Leitsatz

Kommt der zum Barunterhalt verpflichtete Elternteil seiner Unterhaltspflicht gegenüber dem Kind nicht nach und wird deshalb auf Antrag des anderen Elternteils, der das Kind betreut, der halbe Kinderfreibetrag auf diesen übertragen, ist bei der nach § 31 Satz 4 EStG durchzuführenden Vergleichsrechnung (Günstigerprüfung) dem vollen Kinderfreibetrag das gesamte an den betreuenden Elternteil ausgezahlte Kindergeld gegenüberzustellen.

 

Sachverhalt

Mutter M erhielt für das in ihrem Haushalt lebende Kind im Streitjahr 1996 das Kindergeld von 2400 DM. Da der geschiedene Ehemann (mit unbekanntem Aufenthalt) für das Kind keinen Unterhalt leistete, beantragte M bei ihrer Veranlagung den halben Kinderfreibetrag des Vaters auf sie nach § 32 Abs. 6 Satz 5 EStG zu übertragen und bei der "Günstigerprüfung" des § 31 Satz 4 EStG gleichwohl nur das halbe Kindergeld von 1200 DM in die Vergleichsberechnung einzubeziehen. Das Finanzamt hielt zwar die Übertragung des Kinderfreibetrags für gerechtfertigt. Es bezog aber das ganze Kindergeld ein, was dazu führte, dass das Kindergeld günstiger als der ganze Kinderfreibetrag war, dieser also nicht zum Zuge kam. Klage und Revision hatten keinen Erfolg.

 

Entscheidung

Die gebotene Entlastung für Kinder erfolgt in erster Linie durch das Kindergeld. Der Kinderfreibetrag greift nur dann, wenn der Steuerpflichtige dadurch besser gestellt wird. Es besteht also kein Wahlrecht, sondern die günstigere Lösung entscheidet.
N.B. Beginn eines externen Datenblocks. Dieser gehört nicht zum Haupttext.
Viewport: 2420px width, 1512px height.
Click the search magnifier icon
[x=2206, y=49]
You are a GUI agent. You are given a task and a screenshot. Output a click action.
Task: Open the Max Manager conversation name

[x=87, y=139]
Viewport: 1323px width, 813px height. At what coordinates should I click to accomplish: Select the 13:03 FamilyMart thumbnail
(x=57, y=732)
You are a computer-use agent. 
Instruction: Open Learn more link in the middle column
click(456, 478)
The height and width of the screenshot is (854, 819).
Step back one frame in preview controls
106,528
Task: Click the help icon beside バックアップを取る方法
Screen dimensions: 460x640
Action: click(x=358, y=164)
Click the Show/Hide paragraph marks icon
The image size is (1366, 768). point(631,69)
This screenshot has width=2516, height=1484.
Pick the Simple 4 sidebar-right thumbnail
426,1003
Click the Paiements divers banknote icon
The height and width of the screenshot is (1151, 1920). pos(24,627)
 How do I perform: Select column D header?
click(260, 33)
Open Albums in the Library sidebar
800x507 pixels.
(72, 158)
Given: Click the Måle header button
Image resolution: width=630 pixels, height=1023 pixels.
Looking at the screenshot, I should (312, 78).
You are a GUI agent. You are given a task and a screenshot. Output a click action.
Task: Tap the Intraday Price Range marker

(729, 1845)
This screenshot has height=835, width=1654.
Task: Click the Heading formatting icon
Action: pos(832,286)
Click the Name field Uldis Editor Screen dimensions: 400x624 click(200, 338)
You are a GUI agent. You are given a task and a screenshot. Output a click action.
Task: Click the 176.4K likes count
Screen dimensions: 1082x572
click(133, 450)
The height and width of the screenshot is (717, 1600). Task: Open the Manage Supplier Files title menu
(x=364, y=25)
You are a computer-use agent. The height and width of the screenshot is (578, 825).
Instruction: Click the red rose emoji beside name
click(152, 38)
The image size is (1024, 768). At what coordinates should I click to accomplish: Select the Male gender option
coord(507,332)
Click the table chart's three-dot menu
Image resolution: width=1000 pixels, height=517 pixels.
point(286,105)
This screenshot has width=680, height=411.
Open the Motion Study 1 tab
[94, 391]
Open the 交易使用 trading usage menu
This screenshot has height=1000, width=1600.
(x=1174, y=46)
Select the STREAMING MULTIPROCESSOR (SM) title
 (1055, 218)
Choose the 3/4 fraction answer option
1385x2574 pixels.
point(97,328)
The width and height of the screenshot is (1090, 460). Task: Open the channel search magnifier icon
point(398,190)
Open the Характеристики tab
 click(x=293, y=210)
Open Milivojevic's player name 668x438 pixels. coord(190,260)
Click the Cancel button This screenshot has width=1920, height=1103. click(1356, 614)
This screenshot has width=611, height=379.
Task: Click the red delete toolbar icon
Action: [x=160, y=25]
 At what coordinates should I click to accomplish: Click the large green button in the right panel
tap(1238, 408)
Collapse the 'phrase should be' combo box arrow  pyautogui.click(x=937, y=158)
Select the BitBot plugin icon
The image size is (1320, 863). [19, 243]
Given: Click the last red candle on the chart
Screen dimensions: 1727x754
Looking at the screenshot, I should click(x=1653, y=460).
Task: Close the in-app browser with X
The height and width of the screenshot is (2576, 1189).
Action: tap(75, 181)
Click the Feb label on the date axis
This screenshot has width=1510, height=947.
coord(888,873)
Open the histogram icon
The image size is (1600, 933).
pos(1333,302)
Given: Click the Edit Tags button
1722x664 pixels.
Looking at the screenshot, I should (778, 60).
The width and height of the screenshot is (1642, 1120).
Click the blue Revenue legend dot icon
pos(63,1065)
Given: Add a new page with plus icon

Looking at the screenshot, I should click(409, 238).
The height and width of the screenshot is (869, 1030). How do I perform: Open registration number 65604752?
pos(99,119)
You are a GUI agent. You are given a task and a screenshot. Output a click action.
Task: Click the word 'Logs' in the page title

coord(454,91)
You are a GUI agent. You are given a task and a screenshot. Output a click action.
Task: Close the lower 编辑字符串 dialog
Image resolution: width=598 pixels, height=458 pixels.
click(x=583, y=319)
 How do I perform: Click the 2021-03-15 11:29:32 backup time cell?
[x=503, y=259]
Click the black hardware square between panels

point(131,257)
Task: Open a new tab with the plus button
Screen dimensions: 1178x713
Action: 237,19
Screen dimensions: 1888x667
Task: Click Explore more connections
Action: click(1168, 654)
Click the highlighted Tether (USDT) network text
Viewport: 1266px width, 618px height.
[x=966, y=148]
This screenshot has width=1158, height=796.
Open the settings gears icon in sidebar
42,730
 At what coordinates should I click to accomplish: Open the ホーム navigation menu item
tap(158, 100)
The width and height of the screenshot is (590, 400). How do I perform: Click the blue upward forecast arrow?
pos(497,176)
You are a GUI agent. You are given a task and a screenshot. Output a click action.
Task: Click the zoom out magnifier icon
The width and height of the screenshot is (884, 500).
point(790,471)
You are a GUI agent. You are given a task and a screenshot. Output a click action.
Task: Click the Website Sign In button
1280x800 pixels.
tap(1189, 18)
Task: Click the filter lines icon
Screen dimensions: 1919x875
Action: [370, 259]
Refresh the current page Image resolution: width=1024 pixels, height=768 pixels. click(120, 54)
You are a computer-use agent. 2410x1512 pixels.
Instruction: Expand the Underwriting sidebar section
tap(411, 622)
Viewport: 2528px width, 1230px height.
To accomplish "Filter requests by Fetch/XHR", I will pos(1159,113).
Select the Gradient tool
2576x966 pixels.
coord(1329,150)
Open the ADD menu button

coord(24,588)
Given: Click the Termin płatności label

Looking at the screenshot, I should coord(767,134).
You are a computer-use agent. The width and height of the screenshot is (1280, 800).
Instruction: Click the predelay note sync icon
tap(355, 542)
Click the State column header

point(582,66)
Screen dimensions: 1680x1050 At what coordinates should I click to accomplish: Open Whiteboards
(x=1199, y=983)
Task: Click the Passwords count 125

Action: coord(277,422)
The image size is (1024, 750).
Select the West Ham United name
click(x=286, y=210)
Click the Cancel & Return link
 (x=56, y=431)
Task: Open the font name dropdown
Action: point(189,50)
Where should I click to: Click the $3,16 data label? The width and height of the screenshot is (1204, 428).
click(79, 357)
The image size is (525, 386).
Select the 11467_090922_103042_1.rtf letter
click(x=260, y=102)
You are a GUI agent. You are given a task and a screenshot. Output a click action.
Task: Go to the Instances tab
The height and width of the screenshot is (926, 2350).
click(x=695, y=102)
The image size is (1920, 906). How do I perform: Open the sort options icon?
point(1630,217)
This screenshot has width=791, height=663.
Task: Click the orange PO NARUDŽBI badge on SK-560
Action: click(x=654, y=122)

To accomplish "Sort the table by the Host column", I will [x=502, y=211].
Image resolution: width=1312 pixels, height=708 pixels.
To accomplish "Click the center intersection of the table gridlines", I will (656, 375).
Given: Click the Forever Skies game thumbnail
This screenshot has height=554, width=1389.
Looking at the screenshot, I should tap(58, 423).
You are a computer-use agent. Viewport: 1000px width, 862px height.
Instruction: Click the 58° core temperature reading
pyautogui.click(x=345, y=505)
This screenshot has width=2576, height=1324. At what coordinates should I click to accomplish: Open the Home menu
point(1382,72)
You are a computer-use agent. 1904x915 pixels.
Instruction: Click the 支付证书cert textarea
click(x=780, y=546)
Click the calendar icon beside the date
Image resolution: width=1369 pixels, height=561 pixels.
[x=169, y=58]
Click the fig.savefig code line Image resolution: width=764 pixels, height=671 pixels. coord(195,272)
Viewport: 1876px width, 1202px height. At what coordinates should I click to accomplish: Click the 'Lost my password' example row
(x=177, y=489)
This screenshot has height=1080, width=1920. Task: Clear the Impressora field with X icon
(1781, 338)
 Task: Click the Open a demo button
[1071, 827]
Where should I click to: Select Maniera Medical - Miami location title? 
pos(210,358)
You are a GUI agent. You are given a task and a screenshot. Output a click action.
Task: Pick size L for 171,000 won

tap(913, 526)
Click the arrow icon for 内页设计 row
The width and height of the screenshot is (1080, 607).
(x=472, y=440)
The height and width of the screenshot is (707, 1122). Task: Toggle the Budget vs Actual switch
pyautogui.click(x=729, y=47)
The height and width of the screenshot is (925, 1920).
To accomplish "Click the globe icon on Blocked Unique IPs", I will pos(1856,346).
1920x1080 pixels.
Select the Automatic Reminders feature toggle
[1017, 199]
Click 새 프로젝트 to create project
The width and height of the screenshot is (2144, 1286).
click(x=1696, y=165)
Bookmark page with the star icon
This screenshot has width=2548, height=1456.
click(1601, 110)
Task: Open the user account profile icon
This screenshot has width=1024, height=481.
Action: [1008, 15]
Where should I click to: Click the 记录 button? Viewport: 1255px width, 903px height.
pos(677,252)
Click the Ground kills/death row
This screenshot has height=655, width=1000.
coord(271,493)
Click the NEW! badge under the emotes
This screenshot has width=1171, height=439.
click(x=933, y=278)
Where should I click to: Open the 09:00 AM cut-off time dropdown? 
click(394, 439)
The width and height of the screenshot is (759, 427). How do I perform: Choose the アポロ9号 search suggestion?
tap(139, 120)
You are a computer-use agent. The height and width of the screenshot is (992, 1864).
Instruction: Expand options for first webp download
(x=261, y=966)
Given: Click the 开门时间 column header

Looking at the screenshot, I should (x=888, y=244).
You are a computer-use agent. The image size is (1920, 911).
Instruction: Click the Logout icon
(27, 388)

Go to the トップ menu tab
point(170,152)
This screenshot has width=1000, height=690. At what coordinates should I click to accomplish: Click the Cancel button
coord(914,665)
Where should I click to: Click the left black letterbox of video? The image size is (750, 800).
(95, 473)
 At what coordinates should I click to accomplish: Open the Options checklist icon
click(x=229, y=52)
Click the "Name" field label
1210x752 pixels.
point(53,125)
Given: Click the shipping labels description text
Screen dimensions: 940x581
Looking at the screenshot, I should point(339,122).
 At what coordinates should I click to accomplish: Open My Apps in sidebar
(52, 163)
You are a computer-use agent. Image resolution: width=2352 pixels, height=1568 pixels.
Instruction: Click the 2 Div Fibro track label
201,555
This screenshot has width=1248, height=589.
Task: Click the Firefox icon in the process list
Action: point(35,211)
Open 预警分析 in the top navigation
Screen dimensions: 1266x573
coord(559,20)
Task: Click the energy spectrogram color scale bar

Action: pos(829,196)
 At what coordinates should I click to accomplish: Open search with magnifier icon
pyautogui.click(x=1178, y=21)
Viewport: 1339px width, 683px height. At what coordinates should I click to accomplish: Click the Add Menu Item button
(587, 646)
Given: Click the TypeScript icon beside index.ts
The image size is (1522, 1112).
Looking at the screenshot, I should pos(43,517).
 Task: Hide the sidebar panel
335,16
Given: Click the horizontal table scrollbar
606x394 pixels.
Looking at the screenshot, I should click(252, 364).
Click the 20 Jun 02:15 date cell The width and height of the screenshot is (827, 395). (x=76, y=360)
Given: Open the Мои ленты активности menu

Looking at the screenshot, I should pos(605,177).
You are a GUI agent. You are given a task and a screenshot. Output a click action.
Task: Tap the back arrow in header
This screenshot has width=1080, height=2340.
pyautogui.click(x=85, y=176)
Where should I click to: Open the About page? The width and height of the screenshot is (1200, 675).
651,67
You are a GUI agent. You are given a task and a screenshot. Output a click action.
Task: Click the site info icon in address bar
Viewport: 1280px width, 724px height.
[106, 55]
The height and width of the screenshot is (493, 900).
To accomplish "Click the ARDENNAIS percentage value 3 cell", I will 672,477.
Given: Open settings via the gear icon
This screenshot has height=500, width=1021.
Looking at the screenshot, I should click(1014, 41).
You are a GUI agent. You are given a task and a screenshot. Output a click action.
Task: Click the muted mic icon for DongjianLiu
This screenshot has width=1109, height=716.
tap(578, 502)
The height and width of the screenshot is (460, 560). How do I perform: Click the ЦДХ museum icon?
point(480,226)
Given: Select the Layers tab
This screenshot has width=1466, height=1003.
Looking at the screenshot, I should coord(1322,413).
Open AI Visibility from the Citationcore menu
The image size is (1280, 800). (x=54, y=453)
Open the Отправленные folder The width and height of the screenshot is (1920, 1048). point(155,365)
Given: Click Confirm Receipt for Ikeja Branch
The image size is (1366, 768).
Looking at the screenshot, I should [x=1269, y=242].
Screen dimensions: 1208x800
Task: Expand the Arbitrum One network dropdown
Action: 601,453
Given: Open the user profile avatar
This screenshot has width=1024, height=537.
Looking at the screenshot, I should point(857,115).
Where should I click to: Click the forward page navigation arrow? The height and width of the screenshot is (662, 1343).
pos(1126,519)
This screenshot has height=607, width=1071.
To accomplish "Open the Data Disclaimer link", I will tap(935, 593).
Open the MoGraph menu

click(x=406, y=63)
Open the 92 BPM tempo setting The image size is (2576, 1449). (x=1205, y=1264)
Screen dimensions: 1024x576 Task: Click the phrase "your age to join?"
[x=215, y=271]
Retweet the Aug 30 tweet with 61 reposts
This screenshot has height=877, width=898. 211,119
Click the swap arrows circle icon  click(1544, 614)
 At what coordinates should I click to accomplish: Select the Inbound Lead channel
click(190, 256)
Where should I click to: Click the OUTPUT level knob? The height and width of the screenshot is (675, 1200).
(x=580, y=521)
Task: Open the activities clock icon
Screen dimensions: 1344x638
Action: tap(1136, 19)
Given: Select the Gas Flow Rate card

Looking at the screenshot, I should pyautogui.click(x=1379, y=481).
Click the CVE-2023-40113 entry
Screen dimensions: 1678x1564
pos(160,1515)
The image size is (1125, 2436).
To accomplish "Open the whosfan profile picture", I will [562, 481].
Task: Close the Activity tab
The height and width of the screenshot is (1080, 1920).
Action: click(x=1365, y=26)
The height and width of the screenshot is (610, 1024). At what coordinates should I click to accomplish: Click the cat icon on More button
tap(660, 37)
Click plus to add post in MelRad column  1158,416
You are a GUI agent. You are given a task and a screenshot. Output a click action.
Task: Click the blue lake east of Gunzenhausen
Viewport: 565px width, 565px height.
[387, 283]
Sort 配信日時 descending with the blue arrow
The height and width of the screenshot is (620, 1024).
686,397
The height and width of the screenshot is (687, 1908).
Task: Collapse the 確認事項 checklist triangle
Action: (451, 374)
Das gilt grundsätzlich für beide Elternteile, obwohl das Kindergeld nach § 64 Abs. 1 EStG nur an einen Berechtigten ausgezahlt wird. Dem anderen steht hinsichtlich des hälftigen Kindergelds ein zivilrechtlicher Ausgleichsanspruch zu, der nach § 31 Satz 5 EStG wie an ihn gezahltes Kindergeld verrechnet wird. Bei Gewährung des Kinderfreibetrags ist dann "in entsprechendem Umfang" Kindergeld der Einkommensteuer hinzuzurechnen. Zweck der Regelung in § 36 Abs. 2 EStG ist, eine Doppelbegünstigung zu vermeiden.

Im Streitfall bleibt es beim Kindergeld (2400 DM), weil die Berücksichtigung des vollen Kinderfreibetrags (6264 DM) zu einer geringeren steuerlichen Entlastung, nämlich von 1801 DM, geführt hätte. Zwar wird der Kinderfreibetrag bei geschiedenen Ehegatten grundsätzlich nur mit dem halben Kindergeld verglichen. Das ist aber anders, wenn der hälftige Kinderfreibetrag übertragen wird, weil der andere Elternteil seiner Unterhaltspflicht nicht nachgekommen ist. Dies entspricht dem Zweck des § 36 Abs. 2 EStG, dass das Kindergeld bei Abzug des Kinderfreibetrags nicht zusätzlich vereinnahmt werden kann. Das wäre hier aber zur Hälfte der Fall, wenn das Kindergeld nur hälftig verrechnet würde. Offen blieb, ob im Streitjahr 1996, als § 1612b EStG noch nicht galt, der Ausgleichsanspruch hälftig oder im Verhältnis der erfüllten Unterhaltspflichten zustand. Jedenfalls kann es bei einem Elternteil, der seiner Unterhaltspflicht nicht nachgekommen ist und dessen Kinderfreibetrag deshalb auf den anderen Elternteil übertragen wird, nicht zu einer Entlastung durch einen Kinderfreibetrag kommen, weshalb bei ihm eine Günstigerprüfung entfällt.

 

Praxishinweis

Die Übertragung des Kinderfreibetrags führt im Streitjahr regelmäßig dann zu keiner steuerlichen Entlastung, wenn der Grenzsteuersatz unter 38,31 % liegt. Ist der Kinderfreibetrag günstiger als das Kindergeld, führt das Hinzurechnen des Kindergelds zur Einkommensteuer wirtschaftlich dazu, dass das von der Familienkasse gezahlte Kindergeld an das Finanzamt zurückgezahlt wird.